I think the biggest actual capture is buffering. I suspect the NSA is buffering almost all communication in the USA (or maybe just international cable communications, but I'd bet all). But it's not actively used or analyzed unless something comes up. And after a few days it's deleted. If you end up shooting up a Eagles of Death Metal show in Paris, they can rewind your recent communications.
Whether that is mass surveillance is pretty questionable IMO. It's a sort of a "if a tree falls in the wood and nobody hears, does it make a sound" territory. It's really no different than the Post Office having your mail. They could rip it open, but their mere possession isn't surveillance.
I think where you have a better argument is the meta data mass collection. They physically got that information. It's on their servers forever. And here is where the surveillance part comes in--they actually run analysis on it.
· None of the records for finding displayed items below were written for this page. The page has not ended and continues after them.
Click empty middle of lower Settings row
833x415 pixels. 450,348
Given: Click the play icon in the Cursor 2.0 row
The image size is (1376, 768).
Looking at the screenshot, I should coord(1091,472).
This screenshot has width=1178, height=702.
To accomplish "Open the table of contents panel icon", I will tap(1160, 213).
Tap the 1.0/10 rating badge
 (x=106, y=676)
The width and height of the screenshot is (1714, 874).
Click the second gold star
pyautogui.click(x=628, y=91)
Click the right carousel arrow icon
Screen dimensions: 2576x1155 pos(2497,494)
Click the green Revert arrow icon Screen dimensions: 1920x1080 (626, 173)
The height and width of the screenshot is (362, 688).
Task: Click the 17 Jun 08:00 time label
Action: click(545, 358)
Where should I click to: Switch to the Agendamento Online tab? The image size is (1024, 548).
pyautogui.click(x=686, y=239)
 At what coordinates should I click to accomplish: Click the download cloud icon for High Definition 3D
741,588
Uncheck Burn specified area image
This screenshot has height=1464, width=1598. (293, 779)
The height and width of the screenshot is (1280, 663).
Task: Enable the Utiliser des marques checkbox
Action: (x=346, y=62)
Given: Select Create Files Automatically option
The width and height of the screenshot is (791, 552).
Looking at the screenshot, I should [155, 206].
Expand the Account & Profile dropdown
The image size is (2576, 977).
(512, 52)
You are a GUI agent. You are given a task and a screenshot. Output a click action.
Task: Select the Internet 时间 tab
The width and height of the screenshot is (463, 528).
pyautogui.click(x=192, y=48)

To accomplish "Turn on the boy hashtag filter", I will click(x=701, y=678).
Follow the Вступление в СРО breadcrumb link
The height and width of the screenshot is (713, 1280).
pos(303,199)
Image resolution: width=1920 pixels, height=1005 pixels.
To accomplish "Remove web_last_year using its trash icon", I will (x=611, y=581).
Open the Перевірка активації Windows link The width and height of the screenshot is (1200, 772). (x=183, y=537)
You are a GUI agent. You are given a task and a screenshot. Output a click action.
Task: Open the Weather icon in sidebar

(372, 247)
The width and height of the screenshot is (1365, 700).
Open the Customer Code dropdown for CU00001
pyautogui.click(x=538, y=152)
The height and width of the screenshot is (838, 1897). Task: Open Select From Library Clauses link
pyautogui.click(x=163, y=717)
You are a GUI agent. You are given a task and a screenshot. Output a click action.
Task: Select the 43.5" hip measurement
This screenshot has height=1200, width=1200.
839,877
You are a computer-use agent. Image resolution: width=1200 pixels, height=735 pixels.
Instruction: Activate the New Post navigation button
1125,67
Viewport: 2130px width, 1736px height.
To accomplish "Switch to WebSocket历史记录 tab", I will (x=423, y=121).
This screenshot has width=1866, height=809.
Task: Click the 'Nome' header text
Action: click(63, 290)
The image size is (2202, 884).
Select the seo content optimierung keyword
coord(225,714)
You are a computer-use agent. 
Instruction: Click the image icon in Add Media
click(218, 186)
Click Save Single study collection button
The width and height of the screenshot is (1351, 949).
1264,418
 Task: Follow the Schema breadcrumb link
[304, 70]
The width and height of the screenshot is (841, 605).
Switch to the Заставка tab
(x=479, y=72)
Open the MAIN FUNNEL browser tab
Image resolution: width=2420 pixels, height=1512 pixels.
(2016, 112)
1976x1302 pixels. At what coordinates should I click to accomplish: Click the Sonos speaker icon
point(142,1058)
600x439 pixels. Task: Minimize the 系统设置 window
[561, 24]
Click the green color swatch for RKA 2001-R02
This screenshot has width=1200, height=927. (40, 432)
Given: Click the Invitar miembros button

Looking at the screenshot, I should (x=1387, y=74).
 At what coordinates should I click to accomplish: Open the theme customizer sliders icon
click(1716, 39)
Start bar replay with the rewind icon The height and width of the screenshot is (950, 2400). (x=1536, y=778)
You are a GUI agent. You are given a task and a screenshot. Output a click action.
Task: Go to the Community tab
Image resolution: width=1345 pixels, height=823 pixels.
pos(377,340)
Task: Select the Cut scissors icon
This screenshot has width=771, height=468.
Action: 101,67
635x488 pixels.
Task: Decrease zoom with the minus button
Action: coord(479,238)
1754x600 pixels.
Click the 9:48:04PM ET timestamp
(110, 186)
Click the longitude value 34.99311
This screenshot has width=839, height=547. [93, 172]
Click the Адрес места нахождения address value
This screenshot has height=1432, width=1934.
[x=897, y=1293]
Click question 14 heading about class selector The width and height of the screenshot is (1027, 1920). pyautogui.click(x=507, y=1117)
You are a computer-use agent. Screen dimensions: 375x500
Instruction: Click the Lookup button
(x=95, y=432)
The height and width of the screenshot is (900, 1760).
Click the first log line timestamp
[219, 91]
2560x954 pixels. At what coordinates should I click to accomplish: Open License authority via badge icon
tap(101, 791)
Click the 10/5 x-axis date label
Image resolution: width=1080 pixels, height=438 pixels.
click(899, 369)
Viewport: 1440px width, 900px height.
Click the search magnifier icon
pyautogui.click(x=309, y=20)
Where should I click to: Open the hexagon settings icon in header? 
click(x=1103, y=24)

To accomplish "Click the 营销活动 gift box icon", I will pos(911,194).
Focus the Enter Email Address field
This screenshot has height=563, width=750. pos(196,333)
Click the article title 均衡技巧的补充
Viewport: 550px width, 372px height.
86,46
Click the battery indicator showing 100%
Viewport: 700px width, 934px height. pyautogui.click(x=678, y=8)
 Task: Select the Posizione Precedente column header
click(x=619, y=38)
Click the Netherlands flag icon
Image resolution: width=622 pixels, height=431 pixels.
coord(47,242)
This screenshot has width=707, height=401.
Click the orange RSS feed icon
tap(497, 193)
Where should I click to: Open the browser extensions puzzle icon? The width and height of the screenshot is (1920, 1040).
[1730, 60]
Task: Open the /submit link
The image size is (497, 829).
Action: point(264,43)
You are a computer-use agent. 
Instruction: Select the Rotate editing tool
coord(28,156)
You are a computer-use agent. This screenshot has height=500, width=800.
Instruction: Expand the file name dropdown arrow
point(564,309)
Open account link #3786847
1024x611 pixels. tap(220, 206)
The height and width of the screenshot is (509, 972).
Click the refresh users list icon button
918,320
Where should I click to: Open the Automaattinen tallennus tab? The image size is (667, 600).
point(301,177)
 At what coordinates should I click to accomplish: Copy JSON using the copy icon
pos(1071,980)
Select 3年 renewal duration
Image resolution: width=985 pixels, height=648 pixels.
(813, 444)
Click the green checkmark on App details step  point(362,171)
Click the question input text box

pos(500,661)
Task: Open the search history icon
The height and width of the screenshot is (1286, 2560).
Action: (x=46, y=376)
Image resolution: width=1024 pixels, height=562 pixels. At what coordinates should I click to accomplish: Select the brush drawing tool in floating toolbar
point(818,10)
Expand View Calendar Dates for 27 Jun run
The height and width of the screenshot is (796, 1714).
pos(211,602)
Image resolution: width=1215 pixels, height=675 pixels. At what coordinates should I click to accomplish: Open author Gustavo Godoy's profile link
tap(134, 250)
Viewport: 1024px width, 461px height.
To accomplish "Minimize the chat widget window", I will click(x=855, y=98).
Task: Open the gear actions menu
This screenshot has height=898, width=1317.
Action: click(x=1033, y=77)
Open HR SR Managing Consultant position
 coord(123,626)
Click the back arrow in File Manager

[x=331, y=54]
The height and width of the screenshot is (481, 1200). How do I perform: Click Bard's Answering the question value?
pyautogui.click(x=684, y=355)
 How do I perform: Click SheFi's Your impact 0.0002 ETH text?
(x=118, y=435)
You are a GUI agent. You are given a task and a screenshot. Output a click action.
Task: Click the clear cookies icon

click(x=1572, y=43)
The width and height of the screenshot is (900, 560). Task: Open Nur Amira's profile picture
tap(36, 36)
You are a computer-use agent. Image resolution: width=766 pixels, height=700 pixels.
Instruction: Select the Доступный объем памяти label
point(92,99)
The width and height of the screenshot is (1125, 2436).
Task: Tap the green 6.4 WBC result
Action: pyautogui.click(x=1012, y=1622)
They claim they only stay within "two hops" of known suspects, but that's probably BS and you get into a "6 degree of Keven Bacon" situation where two hops probably gets nearly everyone.
So I think that meta data program is the only program I've heard about from the Snowden leaks that is actually a mass surveillance of the American people.
But there is a counter argument. It's mass surveillance of information that isn't actually private, thus, it's not a intrusion of your privacy. They are only looking at data that your telephone company has on you. In fact, baring any sort of data privacy law, that information is Verizon's and they can do what they want with it. Including hand it over to the government.
And in practice, American companies keep that sort of meta data and use it for commercial purposes all the time. Hell, google doesn't even have to triangulate towers, they just use the GPS the customer paid for to track them to within 10 feet.